Repeat exactly the lines from the first line of the records through the line containing "[Share on Linked-in] (1185, 224)", and nothing more.

[Start of Attachment]

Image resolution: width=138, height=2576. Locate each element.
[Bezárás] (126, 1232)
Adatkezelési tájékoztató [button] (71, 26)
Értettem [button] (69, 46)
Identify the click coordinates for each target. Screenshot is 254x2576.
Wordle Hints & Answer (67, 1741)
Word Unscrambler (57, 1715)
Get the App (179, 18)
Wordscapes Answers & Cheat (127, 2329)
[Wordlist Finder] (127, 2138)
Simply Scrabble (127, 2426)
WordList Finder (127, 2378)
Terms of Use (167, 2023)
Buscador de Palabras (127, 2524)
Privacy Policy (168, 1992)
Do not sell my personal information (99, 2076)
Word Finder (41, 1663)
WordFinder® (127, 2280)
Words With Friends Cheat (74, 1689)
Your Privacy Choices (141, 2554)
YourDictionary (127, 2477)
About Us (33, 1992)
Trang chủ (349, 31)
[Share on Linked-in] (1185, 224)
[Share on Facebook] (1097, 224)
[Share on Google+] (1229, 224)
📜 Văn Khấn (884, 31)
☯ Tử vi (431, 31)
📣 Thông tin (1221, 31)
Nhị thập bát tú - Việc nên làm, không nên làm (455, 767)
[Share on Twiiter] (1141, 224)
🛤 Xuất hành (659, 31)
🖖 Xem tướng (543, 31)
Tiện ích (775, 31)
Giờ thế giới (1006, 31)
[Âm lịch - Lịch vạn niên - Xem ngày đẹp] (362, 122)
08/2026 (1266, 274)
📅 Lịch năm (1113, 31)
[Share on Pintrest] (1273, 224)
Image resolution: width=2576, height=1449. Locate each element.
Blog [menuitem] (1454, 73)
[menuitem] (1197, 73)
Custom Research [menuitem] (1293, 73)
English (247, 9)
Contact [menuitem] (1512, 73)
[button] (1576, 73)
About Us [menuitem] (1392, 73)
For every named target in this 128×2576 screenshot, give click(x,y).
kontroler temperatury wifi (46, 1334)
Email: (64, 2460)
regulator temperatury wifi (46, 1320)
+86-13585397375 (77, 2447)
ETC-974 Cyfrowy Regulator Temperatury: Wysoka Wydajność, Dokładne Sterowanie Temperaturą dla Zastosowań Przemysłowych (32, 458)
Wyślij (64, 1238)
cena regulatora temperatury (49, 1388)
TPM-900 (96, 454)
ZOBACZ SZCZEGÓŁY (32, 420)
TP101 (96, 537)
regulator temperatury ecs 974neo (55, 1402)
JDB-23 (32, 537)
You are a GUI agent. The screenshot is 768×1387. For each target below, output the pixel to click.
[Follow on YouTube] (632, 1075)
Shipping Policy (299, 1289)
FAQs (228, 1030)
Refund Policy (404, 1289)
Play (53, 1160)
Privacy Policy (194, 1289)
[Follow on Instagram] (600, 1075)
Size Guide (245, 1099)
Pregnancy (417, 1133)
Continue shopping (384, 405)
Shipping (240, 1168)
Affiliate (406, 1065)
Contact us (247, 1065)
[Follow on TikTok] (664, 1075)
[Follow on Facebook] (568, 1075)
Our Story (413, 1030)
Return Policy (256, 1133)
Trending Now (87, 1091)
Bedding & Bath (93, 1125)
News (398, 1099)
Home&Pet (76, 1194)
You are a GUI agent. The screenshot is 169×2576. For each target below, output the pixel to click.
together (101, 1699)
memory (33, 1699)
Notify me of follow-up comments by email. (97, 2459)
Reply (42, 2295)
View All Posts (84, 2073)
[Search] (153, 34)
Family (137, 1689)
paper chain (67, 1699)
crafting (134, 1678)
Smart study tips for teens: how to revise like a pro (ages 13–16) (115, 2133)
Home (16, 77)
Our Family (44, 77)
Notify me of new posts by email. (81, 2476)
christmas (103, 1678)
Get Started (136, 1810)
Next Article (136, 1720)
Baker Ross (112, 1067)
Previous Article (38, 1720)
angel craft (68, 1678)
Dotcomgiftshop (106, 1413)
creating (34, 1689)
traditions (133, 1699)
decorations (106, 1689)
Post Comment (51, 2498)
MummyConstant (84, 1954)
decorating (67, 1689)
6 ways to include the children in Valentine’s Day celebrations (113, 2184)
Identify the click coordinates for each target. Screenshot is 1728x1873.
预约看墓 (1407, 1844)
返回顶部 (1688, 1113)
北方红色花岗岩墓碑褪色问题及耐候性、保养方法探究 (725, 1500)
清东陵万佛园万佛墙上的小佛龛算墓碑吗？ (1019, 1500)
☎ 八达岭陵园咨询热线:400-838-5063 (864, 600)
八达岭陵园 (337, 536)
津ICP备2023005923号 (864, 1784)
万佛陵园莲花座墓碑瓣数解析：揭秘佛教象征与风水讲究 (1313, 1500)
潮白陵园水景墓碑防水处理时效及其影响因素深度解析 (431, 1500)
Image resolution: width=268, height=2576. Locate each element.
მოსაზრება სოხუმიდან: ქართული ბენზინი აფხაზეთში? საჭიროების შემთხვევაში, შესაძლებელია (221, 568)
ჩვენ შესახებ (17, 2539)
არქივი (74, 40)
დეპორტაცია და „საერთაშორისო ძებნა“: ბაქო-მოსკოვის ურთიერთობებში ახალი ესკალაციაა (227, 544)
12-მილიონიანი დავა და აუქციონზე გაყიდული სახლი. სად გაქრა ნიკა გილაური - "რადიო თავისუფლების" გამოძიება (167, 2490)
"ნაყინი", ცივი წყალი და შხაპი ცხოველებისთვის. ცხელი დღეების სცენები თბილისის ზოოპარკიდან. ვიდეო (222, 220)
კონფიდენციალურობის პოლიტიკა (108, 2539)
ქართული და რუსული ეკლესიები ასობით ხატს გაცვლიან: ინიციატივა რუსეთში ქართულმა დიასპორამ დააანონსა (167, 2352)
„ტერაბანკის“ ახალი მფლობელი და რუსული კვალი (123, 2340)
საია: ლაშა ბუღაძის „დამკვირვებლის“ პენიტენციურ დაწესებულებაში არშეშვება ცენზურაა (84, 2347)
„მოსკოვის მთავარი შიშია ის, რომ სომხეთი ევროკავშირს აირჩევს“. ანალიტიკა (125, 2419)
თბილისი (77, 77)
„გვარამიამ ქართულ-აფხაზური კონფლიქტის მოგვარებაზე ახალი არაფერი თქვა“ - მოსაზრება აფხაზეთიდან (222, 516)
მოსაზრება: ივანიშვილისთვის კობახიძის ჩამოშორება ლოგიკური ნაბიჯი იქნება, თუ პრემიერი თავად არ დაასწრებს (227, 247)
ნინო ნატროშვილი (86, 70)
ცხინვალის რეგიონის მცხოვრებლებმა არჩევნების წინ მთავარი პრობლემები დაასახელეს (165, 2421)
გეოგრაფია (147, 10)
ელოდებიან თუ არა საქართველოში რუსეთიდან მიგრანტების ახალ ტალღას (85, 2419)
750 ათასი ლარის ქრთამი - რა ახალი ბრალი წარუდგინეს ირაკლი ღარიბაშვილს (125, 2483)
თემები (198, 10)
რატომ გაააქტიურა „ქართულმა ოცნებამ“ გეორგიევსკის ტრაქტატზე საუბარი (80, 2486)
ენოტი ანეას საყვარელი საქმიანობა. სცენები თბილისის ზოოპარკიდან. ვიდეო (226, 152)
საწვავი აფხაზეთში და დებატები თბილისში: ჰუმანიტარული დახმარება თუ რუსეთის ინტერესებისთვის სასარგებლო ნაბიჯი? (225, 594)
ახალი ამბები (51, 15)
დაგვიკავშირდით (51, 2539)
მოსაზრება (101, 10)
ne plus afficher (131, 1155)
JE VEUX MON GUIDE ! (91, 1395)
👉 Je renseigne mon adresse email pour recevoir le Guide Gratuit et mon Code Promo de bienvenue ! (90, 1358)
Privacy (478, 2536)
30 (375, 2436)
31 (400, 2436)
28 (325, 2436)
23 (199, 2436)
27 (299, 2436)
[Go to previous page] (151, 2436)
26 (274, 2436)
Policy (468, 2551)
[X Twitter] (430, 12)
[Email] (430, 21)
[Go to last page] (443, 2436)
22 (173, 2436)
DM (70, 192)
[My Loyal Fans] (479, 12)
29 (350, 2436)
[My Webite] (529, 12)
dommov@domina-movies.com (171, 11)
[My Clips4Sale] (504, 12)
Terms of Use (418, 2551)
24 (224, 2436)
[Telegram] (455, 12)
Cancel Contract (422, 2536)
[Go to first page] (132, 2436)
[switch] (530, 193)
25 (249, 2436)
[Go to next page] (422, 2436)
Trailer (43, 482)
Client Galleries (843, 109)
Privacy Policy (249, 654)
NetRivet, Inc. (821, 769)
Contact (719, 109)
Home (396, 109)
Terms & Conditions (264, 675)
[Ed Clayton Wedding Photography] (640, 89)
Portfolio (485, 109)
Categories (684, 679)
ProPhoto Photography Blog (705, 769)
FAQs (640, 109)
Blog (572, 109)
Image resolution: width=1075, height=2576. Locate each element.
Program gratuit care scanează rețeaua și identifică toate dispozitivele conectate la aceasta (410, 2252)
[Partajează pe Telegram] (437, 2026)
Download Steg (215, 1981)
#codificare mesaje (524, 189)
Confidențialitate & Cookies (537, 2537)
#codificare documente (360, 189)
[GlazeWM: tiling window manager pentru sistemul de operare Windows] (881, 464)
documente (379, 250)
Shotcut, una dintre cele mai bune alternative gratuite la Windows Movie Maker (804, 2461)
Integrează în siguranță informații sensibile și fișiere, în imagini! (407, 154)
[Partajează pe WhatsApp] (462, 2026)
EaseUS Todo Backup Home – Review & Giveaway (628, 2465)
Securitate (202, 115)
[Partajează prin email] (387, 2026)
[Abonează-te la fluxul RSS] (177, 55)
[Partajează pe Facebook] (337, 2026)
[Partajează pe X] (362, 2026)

[End of Attachment]

• EXERCISE RESULT
Image resolution: width=138, height=2576. Locate each element.
[Bezárás] (126, 1232)
Adatkezelési tájékoztató [button] (71, 26)
Értettem [button] (69, 46)
Identify the click coordinates for each target. Screenshot is 254x2576.
Wordle Hints & Answer (67, 1741)
Word Unscrambler (57, 1715)
Get the App (179, 18)
Wordscapes Answers & Cheat (127, 2329)
[Wordlist Finder] (127, 2138)
Simply Scrabble (127, 2426)
WordList Finder (127, 2378)
Terms of Use (167, 2023)
Buscador de Palabras (127, 2524)
Privacy Policy (168, 1992)
Do not sell my personal information (99, 2076)
Word Finder (41, 1663)
WordFinder® (127, 2280)
Words With Friends Cheat (74, 1689)
Your Privacy Choices (141, 2554)
YourDictionary (127, 2477)
About Us (33, 1992)
Trang chủ (349, 31)
[Share on Linked-in] (1185, 224)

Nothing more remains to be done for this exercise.